Sin embargo, ya ven al personal de la policía científica, con chalecos antibalas identificados con las siglas del organismo. Detienen a cada automóvil, no importa si al volante va un señor, una viejita, un muchacho, una muchacha. Los hacen bajar del vehículo, los hacen abrir el capó y la maleta, les registran los asientos, el piso, por debajo.
Los muchachos ya están cerca y pueden escuchar las quejas de una señora:
— ¿Y por qué yo? ¿Qué hice? ¿Qué buscan?
Uno de los estudiantes entra en pánico. Él estuvo detenido por los sucesos de 2014 y aún siente terror ante agentes de seguridad. No aguanta el miedo.
— ¡Qué va!, me voy a bajar, no me puedo arriesgar a que me agarren de nuevo.
Abre la puerta y sale corriendo en sentido contrario. La muchacha que se queda se asusta: “¿Y si lo vieron salir corriendo? ¿Y si vienen a preguntarnos? ¿Y si nos abren el carro y nos siembran algo?”.
Todos son sospechosos, y en este país no es posible demostrar lo contrario.
II
Una mañana cualquiera. La señora pasea por los pasillos del supermercado buscando qué comprar. En su cabeza le dan vueltas todas las posibles combinaciones de alimentos; piensa en alternativas baratas y sustanciosas, nada complicado, ya la cocina no puede ser un hobbie agradable, es un tormento de frustración. Hay que comer, y hacerlo bien.

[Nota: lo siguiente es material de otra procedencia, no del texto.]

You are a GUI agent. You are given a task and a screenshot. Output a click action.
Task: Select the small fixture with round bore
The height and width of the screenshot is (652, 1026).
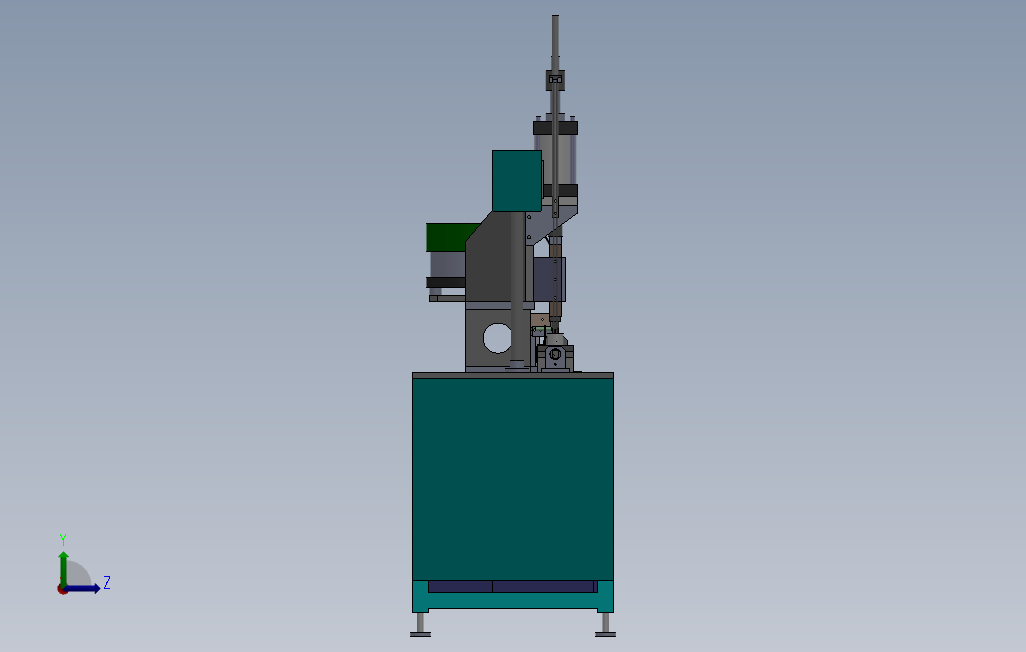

Al final, lleva lo poco que puede comprar en el carrito. Hace la cola en la caja. Cuando le toca su turno, paga una millonada con su tarjeta de débito y se dirige con sus tres bolsitas a la salida del supermercado. No es por nada, no es que sea pesado, pero tiene que llevar la factura en la mano y, además, ingeniárselas para abrir el cierre del bolso. Los empleados tienen que constatar que ella pagó la millonada por las tres cositas y que, de paso, no se llevó nada en la cartera.

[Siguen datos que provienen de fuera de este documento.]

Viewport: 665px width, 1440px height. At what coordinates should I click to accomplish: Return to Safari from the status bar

Sospecha de culpabilidad. Por uno pagamos todos. La honestidad no está a la vuelta de la esquina. Piensa mal y acertarás. Si es un país gobernado por malandros, todos son malandros. Robar por hambre es bueno, profesaba el que no debe ser nombrado.
La señora se resigna, pero tiene miedo de acostumbrarse a que está siempre bajo sospecha.
III
¿A quién le sorprende que llegue el Sebin a un hospital y se lleve a un médico y a un trabajador por hacer su trabajo?
¿A quién le suena raro que falle la señal que administra el gobierno pero el Sebin se lleve a la empresa privada que la usa para prestar un servicio bancario?
Nunca se ha visto más comprobado el dicho de que cada ladrón juzga por su condición. La moral revolucionaria maduchavista diosdadista. Como no tienen escrúpulos para apoderarse de lo ajeno, para quitar vidas, para acabar con esperanzas, para infundir miedo, lo más probable es que todos seamos iguales.
No, no me agarro cosas que no son mías. Ni siquiera me como un cambur que no he pagado antes. No abro los paquetes de galletas en el supermercado ni llevo dólares ni droga en el carro.
Si oponerme a esta cuerda de malandros es delito, que venga el Sebin. Pero no me inventen culpas que no tengo. Y eso hay que recalcarlo, los presos políticos son opositores, todos, sin importar filiaciones políticas.
Las dictaduras son expertas en fabricar expedientes. Lo malo es que la sospecha infunde miedo, y yo no quiero vivir con miedo.